Un nouveau candidat rejoint la primaire de la gauche en vue de la présidentielle de 2027. Ancien maire de Châteaudun et ancien secrétaire national du Parti socialiste, Fabien Verdier veut défendre une « justice territoriale » et porter la voix des petites villes, des sous-préfectures et de la France rurale. Mais avant de pouvoir participer au scrutin, il devra réunir les parrainages nécessaires.
À 45 ans, Fabien Verdier tente une nouvelle fois de se faire une place dans une primaire présidentielle de la gauche. Son slogan, « Nos terroirs au pouvoir », résume l’axe central de sa candidature : remettre les petites villes, les communes rurales et les sous-préfectures au cœur du débat politique.
L’ancien maire de Châteaudun estime que la gauche s’est trop éloignée de ces territoires et veut défendre ce qu’il appelle une « justice territoriale ». Parmi ses premières propositions figurent notamment un plan consacré aux 235 villes sous-préfectures et à leurs arrondissements, ainsi qu’une réforme profonde de l’organisation de la santé. Il propose notamment de supprimer les Agences régionales de santé afin de donner davantage de pouvoir aux élus locaux dans la gestion de l’offre de soins.
Ancien cadre du PS et directeur d’hôpital
Fabien Verdier a adhéré au Parti socialiste en 2008. Il y a occupé plusieurs responsabilités, jusqu’à devenir secrétaire national chargé notamment des questions de production et de répartition des richesses. Il a également travaillé auprès de plusieurs personnalités socialistes : chef de cabinet de Michel Destot à Grenoble, il est ensuite passé par les cabinets ministériels de Michèle Delaunay et de Najat Vallaud-Belkacem.
Son parcours ne se limite toutefois pas à la politique. Diplômé de l’ENS Cachan, passé par Sciences Po et agrégé d’économie-gestion, Fabien Verdier est directeur d’hôpital de formation. Il a travaillé notamment aux centres hospitaliers d’Eaubonne-Montmorency et de Poissy-Saint-Germain-en-Laye, ainsi qu’au cours de missions hospitalières au Sénégal et au Cameroun.
Élu conseiller régional du Centre-Val de Loire en 2015, il devient ensuite maire de Châteaudun et président du Grand Châteaudun en 2020, fonctions qu’il exerce jusqu’en 2026.

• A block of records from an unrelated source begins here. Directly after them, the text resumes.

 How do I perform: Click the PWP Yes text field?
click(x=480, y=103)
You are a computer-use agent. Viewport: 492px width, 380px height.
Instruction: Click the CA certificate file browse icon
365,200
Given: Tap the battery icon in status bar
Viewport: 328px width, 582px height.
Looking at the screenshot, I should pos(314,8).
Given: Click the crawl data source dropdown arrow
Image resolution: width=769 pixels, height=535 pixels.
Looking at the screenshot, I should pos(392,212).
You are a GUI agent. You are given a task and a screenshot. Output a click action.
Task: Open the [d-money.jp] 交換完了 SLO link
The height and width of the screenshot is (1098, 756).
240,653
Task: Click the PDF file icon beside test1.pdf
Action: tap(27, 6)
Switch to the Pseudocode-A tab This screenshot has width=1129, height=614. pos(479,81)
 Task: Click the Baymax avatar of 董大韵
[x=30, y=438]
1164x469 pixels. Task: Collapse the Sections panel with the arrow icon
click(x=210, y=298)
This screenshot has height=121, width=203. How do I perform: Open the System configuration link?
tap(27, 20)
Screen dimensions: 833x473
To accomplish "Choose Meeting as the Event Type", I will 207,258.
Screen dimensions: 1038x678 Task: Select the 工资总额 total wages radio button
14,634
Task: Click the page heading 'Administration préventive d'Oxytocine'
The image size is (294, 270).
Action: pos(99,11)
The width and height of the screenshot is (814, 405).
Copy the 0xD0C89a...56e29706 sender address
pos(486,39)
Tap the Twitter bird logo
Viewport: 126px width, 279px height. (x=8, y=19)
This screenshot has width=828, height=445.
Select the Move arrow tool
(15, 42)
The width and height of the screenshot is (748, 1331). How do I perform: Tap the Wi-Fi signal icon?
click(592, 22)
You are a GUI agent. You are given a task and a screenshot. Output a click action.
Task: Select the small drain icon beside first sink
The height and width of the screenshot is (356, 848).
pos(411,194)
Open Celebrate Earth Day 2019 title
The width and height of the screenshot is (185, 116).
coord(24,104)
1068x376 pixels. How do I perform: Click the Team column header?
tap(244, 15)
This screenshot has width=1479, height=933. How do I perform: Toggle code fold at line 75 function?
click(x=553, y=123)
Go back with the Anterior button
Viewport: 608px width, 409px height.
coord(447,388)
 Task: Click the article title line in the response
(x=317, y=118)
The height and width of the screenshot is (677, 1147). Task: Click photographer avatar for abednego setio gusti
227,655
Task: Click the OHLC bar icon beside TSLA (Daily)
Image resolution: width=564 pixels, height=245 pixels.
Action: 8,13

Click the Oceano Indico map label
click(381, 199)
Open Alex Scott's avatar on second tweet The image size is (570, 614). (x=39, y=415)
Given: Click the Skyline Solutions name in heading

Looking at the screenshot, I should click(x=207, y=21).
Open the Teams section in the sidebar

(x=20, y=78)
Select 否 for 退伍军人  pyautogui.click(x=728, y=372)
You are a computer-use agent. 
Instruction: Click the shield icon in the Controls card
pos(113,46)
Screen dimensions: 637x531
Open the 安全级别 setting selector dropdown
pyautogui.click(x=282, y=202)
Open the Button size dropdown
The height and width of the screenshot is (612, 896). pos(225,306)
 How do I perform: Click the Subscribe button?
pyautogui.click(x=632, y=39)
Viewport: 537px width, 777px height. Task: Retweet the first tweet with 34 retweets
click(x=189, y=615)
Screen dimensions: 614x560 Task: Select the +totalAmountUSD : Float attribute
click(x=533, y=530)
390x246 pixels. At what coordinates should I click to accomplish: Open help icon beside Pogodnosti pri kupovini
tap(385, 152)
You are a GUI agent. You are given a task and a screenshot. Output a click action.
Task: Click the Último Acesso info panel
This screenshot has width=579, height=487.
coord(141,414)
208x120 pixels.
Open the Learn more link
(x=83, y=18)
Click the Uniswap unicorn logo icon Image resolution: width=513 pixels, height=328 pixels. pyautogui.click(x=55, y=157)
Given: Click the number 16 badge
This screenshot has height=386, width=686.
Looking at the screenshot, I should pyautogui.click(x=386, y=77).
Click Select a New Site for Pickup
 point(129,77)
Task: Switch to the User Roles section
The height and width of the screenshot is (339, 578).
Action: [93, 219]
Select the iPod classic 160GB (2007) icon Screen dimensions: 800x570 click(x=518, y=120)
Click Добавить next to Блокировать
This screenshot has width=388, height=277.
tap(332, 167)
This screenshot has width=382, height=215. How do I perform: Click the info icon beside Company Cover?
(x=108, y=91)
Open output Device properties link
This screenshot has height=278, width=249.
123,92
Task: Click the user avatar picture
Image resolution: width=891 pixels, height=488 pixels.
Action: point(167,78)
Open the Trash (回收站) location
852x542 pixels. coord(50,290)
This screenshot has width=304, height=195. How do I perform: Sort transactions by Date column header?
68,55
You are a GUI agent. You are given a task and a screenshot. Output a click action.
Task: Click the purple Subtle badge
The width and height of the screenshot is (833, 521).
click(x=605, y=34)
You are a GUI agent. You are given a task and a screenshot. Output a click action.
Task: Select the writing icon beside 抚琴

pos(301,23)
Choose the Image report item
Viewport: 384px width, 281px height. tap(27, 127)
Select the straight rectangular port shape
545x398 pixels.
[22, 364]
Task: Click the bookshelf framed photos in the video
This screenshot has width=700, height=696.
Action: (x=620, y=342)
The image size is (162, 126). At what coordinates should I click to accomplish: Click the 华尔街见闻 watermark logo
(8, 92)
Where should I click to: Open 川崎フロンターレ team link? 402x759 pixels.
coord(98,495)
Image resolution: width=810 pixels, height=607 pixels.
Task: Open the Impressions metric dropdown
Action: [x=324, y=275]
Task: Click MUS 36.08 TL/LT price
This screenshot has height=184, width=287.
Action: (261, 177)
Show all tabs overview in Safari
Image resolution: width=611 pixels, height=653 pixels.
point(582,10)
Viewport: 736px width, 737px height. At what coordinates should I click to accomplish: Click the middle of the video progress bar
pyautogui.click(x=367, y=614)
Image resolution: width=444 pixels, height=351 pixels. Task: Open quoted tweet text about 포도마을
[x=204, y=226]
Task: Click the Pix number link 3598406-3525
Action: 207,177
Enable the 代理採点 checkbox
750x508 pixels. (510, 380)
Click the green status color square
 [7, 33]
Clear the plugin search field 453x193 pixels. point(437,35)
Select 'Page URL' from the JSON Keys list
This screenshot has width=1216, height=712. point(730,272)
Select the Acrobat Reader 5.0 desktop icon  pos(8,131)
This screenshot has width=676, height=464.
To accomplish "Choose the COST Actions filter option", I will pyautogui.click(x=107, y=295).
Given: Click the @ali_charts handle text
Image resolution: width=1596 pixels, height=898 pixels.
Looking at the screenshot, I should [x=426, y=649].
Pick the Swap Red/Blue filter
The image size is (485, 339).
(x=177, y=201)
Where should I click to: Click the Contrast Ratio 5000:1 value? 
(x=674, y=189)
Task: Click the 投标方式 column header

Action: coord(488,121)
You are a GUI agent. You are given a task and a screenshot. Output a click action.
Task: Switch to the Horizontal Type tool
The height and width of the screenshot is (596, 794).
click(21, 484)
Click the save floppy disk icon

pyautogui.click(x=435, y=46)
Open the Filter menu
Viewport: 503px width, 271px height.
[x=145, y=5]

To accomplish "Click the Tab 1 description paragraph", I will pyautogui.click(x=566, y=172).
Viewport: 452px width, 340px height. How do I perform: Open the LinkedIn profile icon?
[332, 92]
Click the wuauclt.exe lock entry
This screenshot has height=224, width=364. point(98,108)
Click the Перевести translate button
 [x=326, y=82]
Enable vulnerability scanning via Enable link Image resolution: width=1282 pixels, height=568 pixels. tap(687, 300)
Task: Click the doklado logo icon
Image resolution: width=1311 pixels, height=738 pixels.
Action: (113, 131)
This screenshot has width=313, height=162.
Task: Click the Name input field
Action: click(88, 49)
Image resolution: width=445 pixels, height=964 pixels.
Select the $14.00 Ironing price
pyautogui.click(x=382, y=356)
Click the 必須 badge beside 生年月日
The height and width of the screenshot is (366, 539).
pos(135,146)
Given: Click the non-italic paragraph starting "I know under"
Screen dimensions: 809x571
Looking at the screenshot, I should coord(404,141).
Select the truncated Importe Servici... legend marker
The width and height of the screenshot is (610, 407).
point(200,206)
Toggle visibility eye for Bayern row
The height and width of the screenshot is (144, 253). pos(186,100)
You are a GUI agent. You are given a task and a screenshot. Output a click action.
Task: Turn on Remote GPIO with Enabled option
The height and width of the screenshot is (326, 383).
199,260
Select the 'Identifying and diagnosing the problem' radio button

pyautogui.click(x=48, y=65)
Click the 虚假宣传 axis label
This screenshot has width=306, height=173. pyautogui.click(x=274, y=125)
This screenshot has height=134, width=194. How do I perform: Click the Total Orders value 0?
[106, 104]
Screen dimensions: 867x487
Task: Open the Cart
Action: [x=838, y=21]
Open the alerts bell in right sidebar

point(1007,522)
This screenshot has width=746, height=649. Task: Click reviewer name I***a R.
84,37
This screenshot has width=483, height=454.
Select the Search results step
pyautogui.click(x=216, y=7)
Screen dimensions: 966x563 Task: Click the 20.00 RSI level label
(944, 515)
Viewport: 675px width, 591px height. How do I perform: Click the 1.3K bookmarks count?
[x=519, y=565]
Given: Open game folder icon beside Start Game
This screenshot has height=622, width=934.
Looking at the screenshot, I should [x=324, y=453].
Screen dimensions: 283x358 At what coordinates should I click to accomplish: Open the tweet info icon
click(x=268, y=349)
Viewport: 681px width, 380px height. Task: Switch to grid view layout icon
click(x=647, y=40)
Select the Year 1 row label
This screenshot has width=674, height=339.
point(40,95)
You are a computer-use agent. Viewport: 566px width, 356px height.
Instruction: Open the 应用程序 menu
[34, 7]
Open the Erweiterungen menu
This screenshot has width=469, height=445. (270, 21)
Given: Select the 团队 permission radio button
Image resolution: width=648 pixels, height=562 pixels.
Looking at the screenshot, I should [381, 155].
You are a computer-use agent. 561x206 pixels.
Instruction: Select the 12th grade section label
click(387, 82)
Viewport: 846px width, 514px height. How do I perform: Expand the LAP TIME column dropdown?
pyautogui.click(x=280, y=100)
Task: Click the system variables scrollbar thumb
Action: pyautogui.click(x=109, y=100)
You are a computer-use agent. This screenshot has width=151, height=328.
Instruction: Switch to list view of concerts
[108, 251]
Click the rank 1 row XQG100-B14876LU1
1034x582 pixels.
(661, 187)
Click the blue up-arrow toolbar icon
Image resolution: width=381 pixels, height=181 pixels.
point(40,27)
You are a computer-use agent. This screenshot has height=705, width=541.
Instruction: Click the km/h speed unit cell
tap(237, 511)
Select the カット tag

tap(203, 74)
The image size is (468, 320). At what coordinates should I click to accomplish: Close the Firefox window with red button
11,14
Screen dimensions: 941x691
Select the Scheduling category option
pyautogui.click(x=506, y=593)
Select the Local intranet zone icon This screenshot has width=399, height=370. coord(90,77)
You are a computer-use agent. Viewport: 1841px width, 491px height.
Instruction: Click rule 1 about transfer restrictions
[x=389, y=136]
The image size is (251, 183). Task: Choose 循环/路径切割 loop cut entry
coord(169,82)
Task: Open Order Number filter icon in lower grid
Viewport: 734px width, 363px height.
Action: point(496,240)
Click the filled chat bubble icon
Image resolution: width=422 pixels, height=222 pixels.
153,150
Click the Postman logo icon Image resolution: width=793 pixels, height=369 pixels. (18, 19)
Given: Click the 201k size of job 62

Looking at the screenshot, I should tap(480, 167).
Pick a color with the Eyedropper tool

Fabien Verdier avait déjà tenté l’aventure présidentielle dix ans auparavant. En 2016, alors secrétaire national du PS, il s’était déclaré candidat à la primaire organisée pour la présidentielle de 2017. Il n’avait toutefois pas réussi à réunir suffisamment de parrainages pour que sa candidature soit finalement validée.
Cette fois, il espère s’appuyer sur son expérience d’élu local et faire entendre une ligne davantage tournée vers la ruralité, la réindustrialisation et les services publics de proximité. Il veut notamment convaincre les maires que les territoires éloignés des grandes métropoles doivent retrouver davantage d’autonomie et de poids dans les décisions nationales.
S’il obtient les signatures nécessaires pour participer à la primaire, Fabien Verdier deviendra le sixième candidat annoncé dans une compétition où figurent déjà plusieurs personnalités beaucoup plus connues du grand public. Sa première bataille sera donc aussi celle de la visibilité : prouver qu’une candidature issue d’une ville moyenne peut trouver sa place face aux principaux responsables de la gauche.